As Kenneth eased himself into Melanie's car, he had to carefully position his gray scuffed shoes, that were supposed to polished white everyday, to avoid stepping on the random assortment of tubes and compacts, brushes and hair gels, granola bars and empty water bottles that littered Melanie's car; not to mention a lone left shoe.

"Sorry about the mess Ken, but you should know me by now."

Kenneth nodded, remembering when he first met Melanie he was overwhelmed at the sheer amount of stuff in her car. Melanie had everything from clothes to shoes to belts to the perfect bag to compliment the outfit that was circled in red in the Cosmopolitan that Kenneth mistakenly grabbed while trying to find his seat belt. Kenneth secretly thought to himself that living in Melanie's care would be more luxurious then his own sparsely furnished bedroom.

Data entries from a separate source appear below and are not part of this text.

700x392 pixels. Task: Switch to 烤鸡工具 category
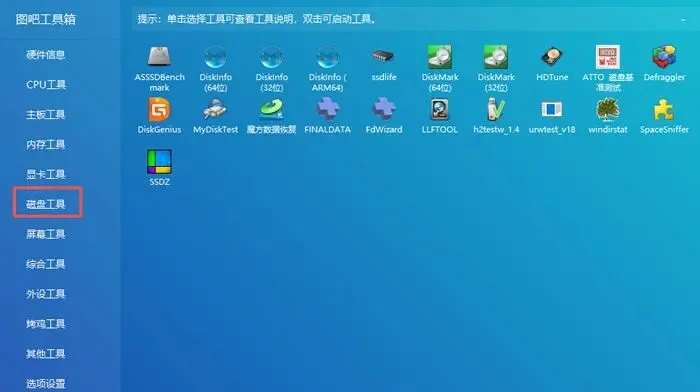point(46,324)
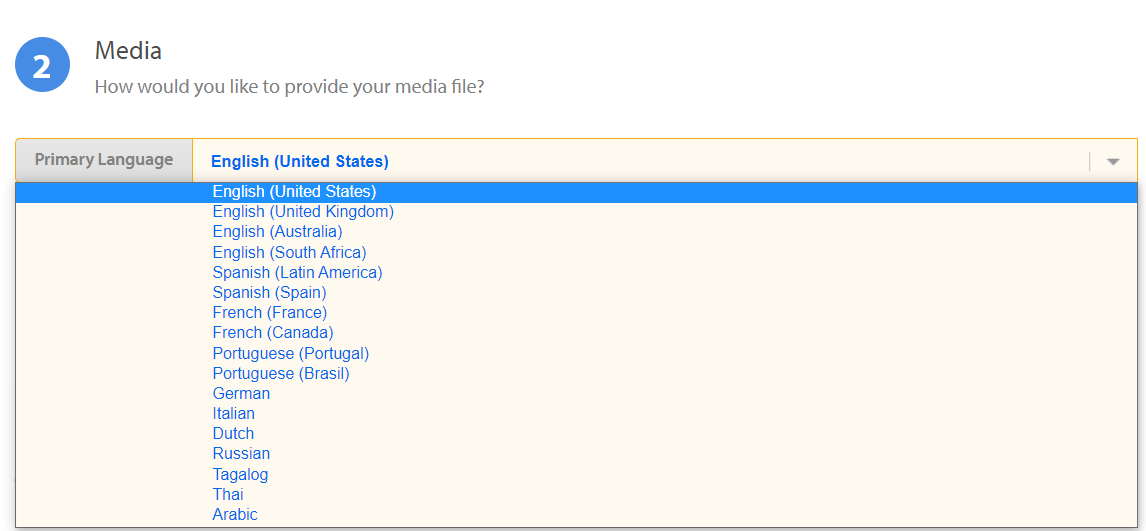Viewport: 1146px width, 531px height.
Task: Select Italian from language list
Action: pos(577,413)
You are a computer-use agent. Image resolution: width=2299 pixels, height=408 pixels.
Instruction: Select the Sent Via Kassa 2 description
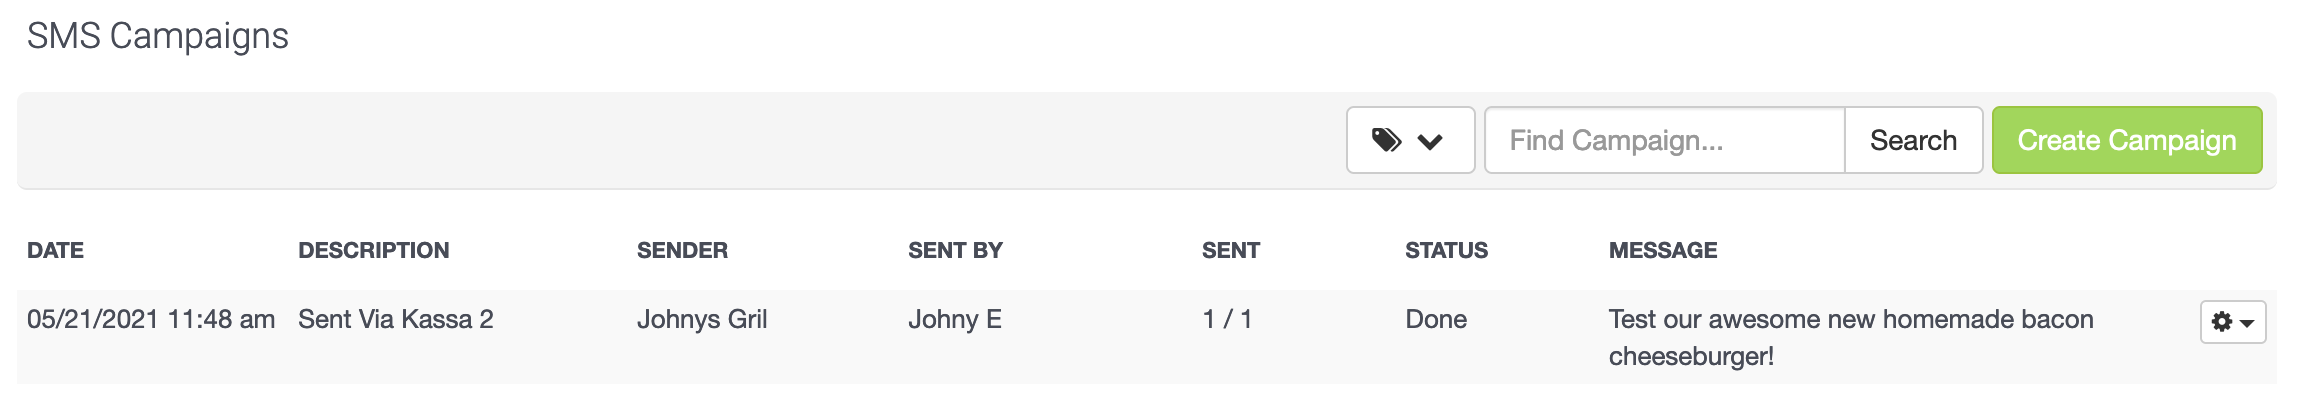click(x=396, y=319)
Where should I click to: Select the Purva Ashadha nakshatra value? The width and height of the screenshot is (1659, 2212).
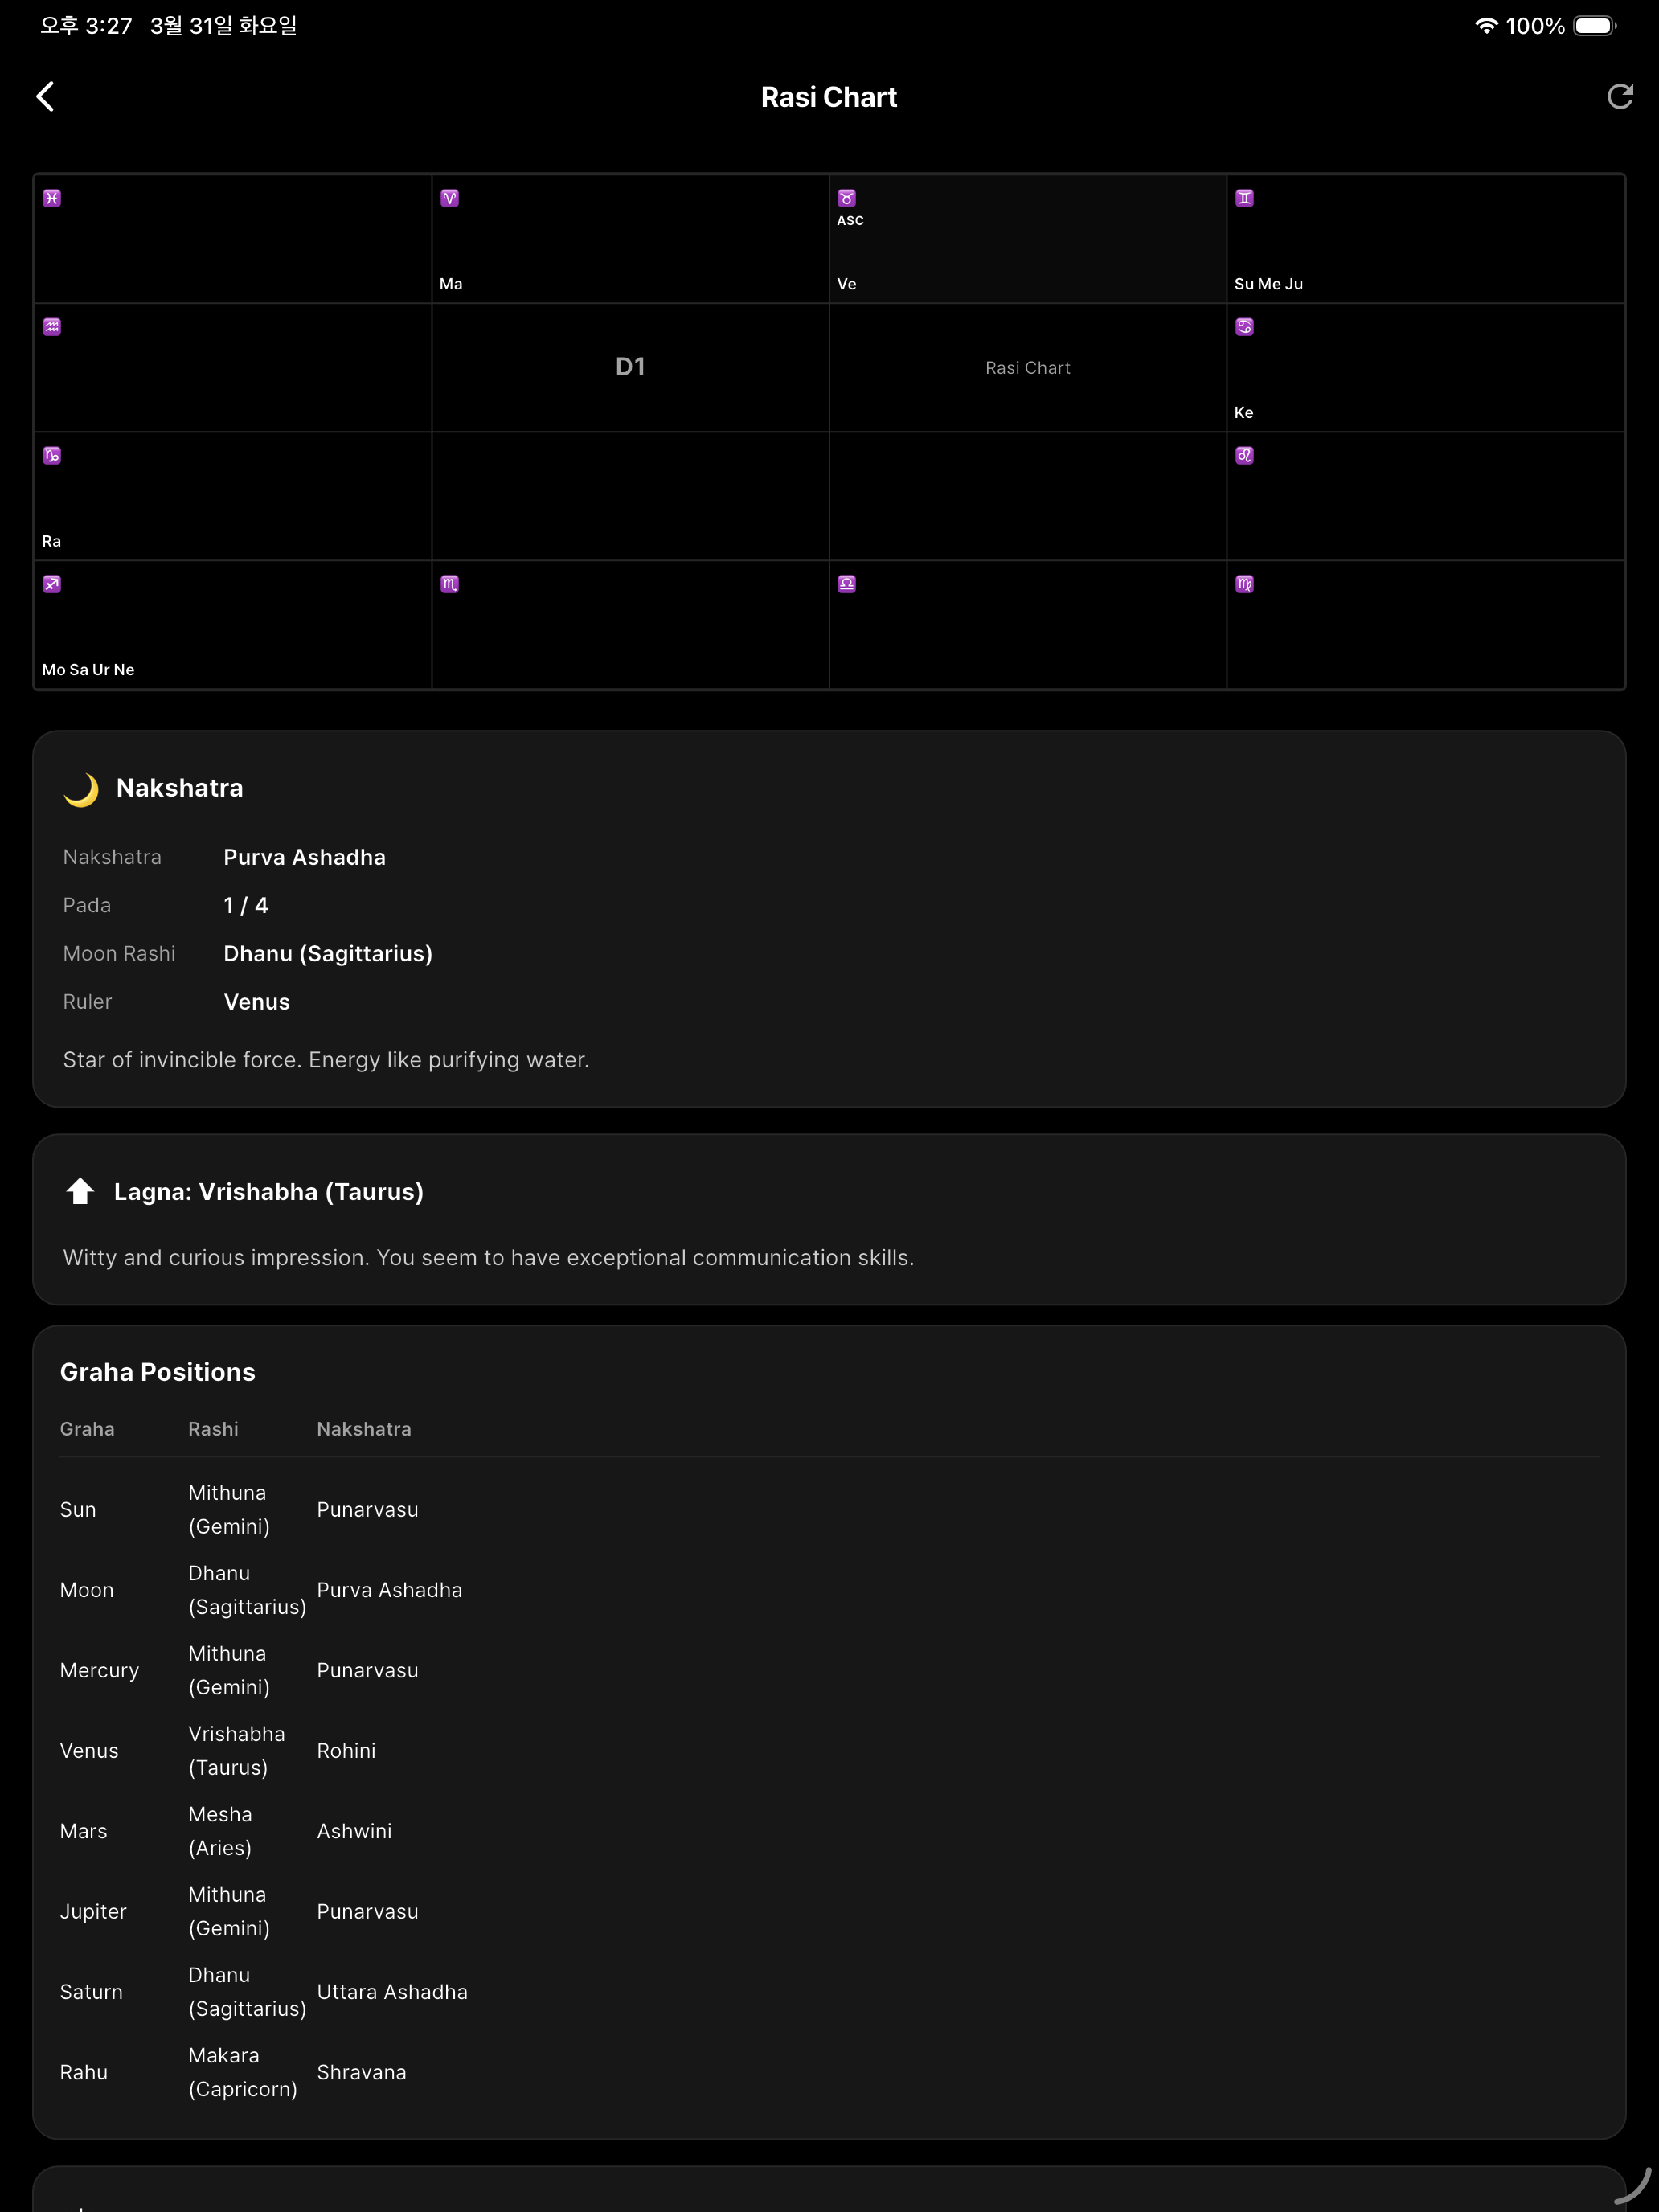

"Yeah, yeah, kiddo, I'm used to it, but one question - why the one left shoe?" Kenneth asked, "Where's the right?"

"I wear the right side only when I drive," Melanie said accelerating the car to third gear with one swift move of her arm. "I can feel thee clutch better without like three inches of shoe between my foot and the pedal. I always wanted a standard car and i begged my parents to get me one, but they thought I wouldn't be able to drive it, ha!" Then as if to prove her point, she popped the stick into fourth gear.

"Did you feel that transition? Betcha didn't," Melanie said beaming with pride at her driving abilities. The Jetta sailed pat the seemingly endless rows of trees that were interrupted once in awhile to remind drivers that the speed limit was 25 mph. Kenneth noticed that Melanie's digital speedometer read 47, sometimes 48, 49. He chucked under his breath at the irony of the situation: a car in the suburbs blatantly exceeding the speed limit and not a cop in sight. Figures, Kenneth thought to himself. Cops never patrol "Plesantville" it's already safe, protected from the crime and violence, drugs and addicts, runaways and throwaways secured with a wrought iron fence. And if that wasn't enough, Bob, the friendly security guard monitored the gate, waving the familiar cars in and hassling those who didn't belong. Little did Bob know, as he smiled a good morning while opening the barrier for the red Jetta, he was releasing Melanie into the unknowns of the outside world and returning Kenneth back where he belonged.